- Record extracts:
-- Opening Marker --
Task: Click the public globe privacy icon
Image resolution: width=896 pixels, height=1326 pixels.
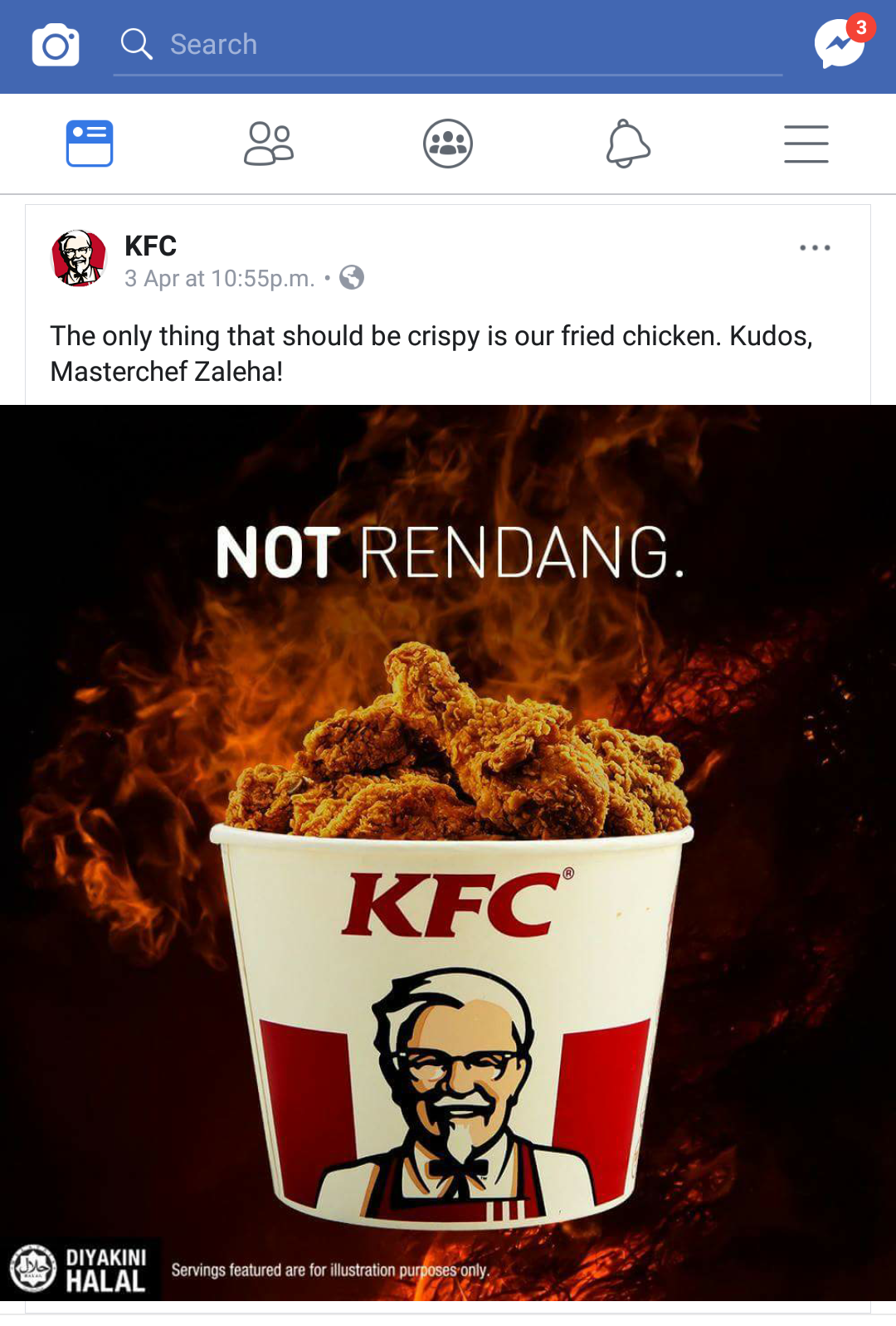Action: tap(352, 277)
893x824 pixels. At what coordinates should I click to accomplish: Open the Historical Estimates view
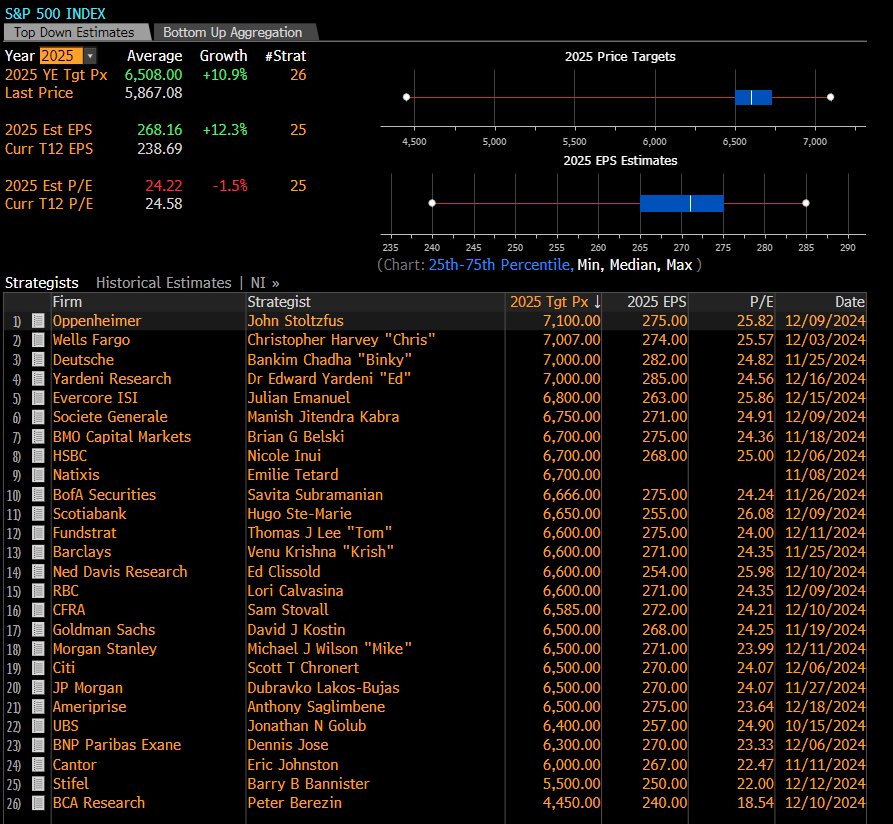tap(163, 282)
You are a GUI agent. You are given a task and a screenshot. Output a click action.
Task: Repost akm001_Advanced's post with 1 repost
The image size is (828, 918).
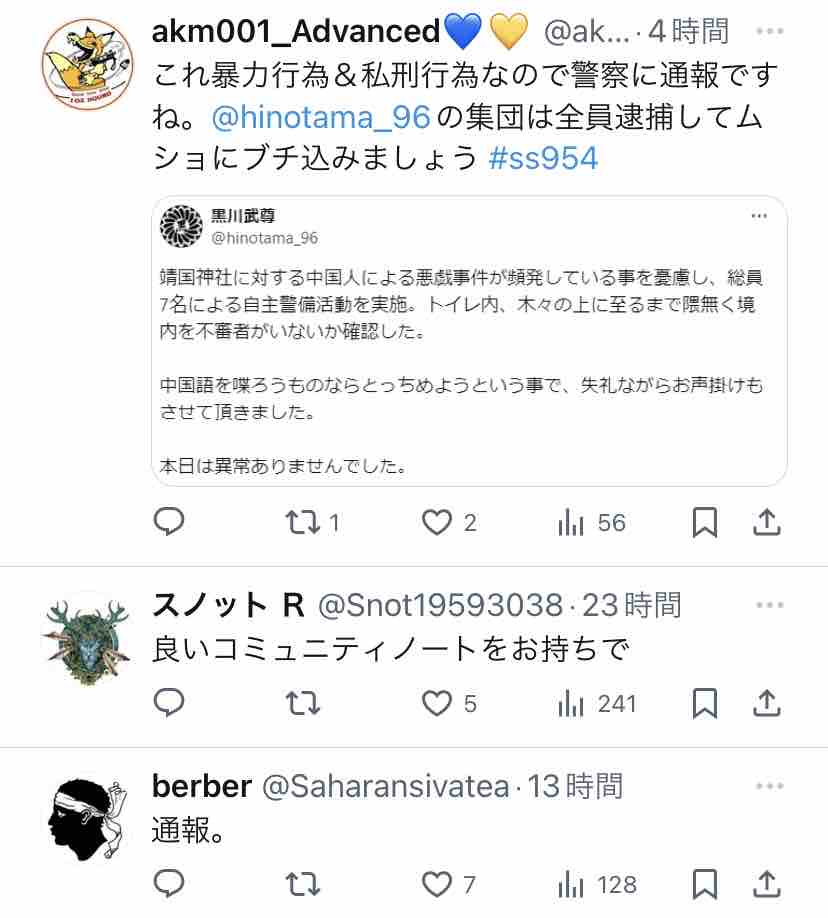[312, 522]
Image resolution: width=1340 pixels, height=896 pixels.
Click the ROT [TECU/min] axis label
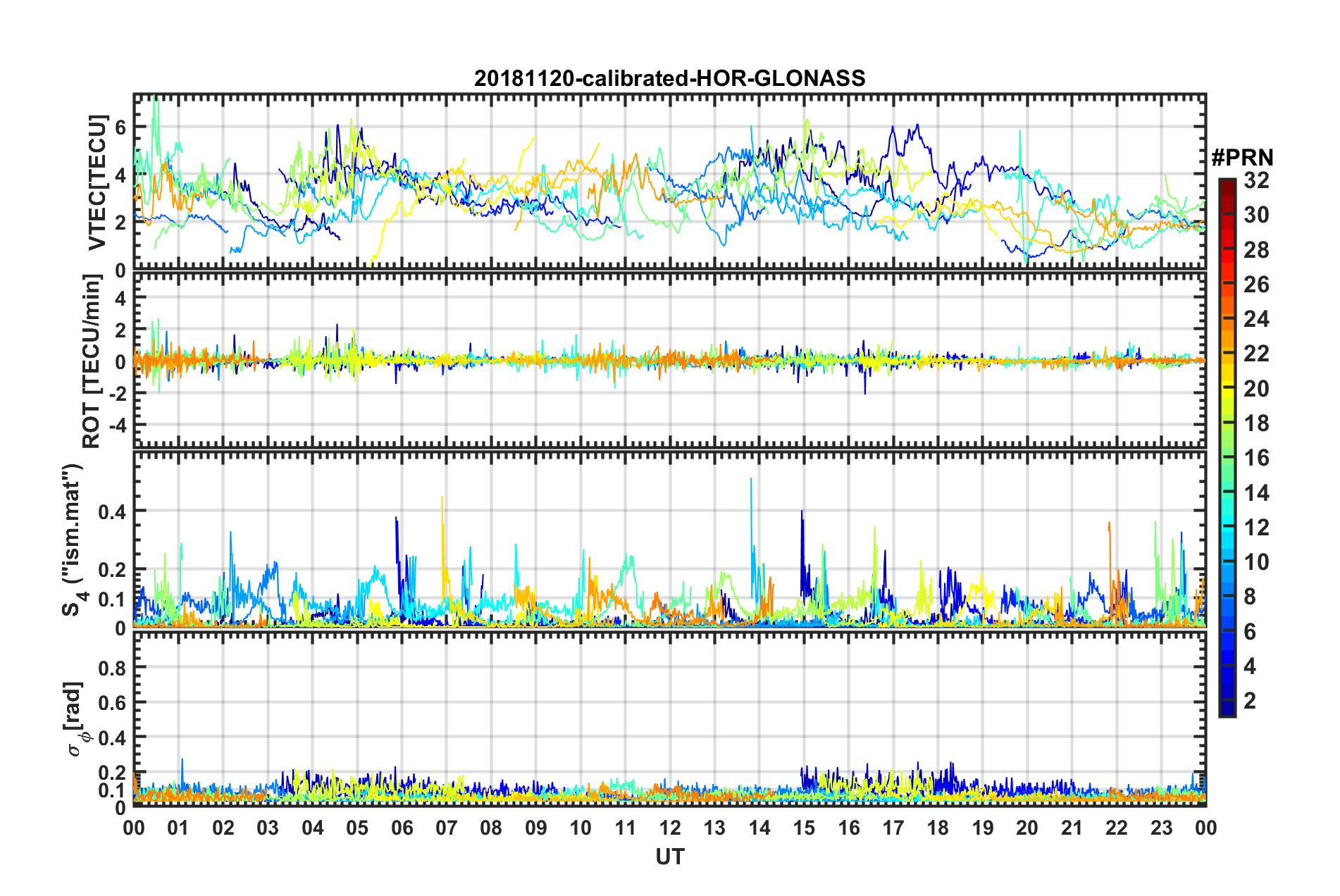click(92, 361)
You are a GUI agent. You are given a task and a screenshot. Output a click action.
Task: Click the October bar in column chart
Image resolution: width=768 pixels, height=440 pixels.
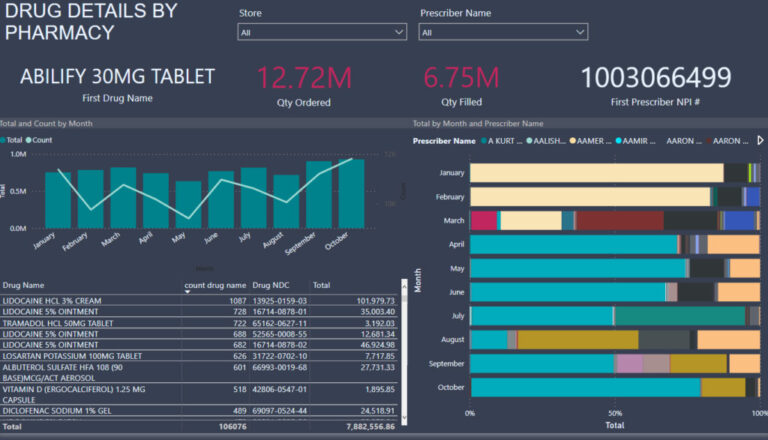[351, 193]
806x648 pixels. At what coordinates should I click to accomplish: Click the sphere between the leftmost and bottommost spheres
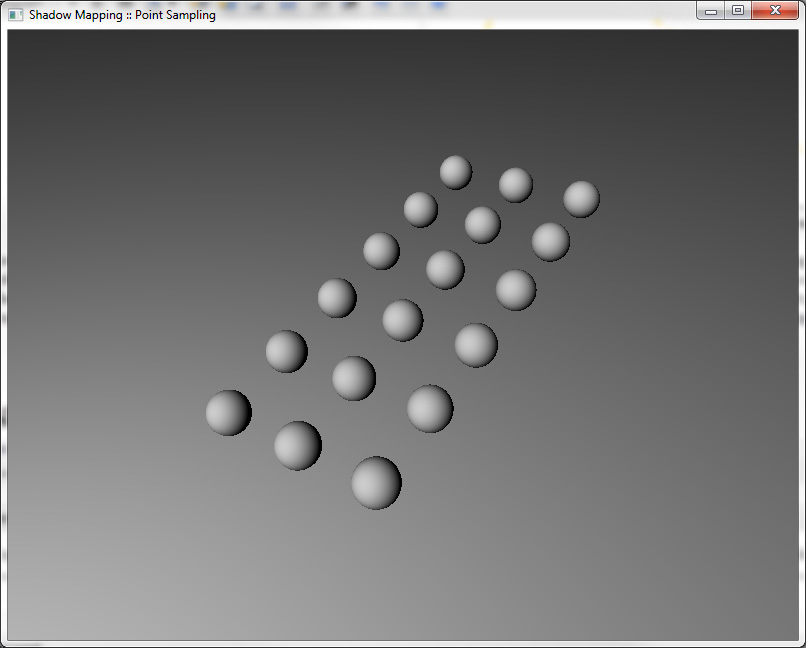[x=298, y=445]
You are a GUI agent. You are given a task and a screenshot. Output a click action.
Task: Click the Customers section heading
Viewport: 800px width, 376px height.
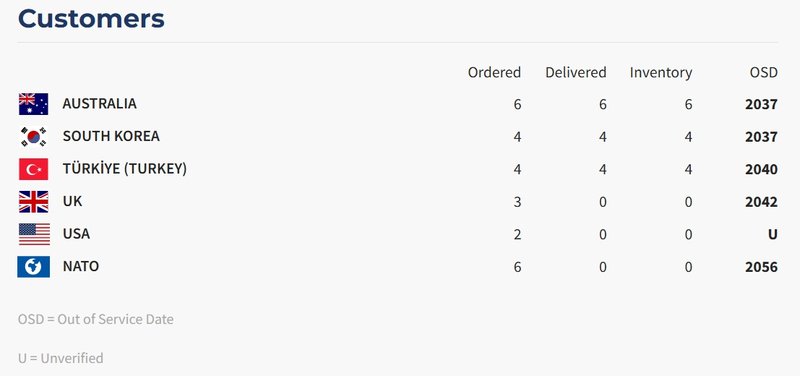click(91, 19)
-- Closing Marker --
- Exercise brief: Where a picture appears in the listing above, skip it and set down all the rest exactly.

- Exercise solution:
Task: Click the public globe privacy icon
Image resolution: width=896 pixels, height=1326 pixels.
Action: tap(352, 277)
893x824 pixels. At what coordinates should I click to accomplish: Open the Historical Estimates view
tap(163, 282)
You are a GUI agent. You are given a task and a screenshot. Output a click action.
Task: Repost akm001_Advanced's post with 1 repost
The image size is (828, 918).
[312, 522]
Image resolution: width=1340 pixels, height=896 pixels.
Click the ROT [TECU/min] axis label
click(92, 361)
You are a GUI agent. You are given a task and a screenshot. Output a click action.
Task: Click the October bar in column chart
Image resolution: width=768 pixels, height=440 pixels.
[351, 193]
806x648 pixels. At what coordinates should I click to accomplish: Click the sphere between the leftmost and bottommost spheres
[x=298, y=445]
You are a GUI agent. You are given a task and a screenshot. Output a click action.
Task: Click the Customers section heading
Viewport: 800px width, 376px height.
click(91, 19)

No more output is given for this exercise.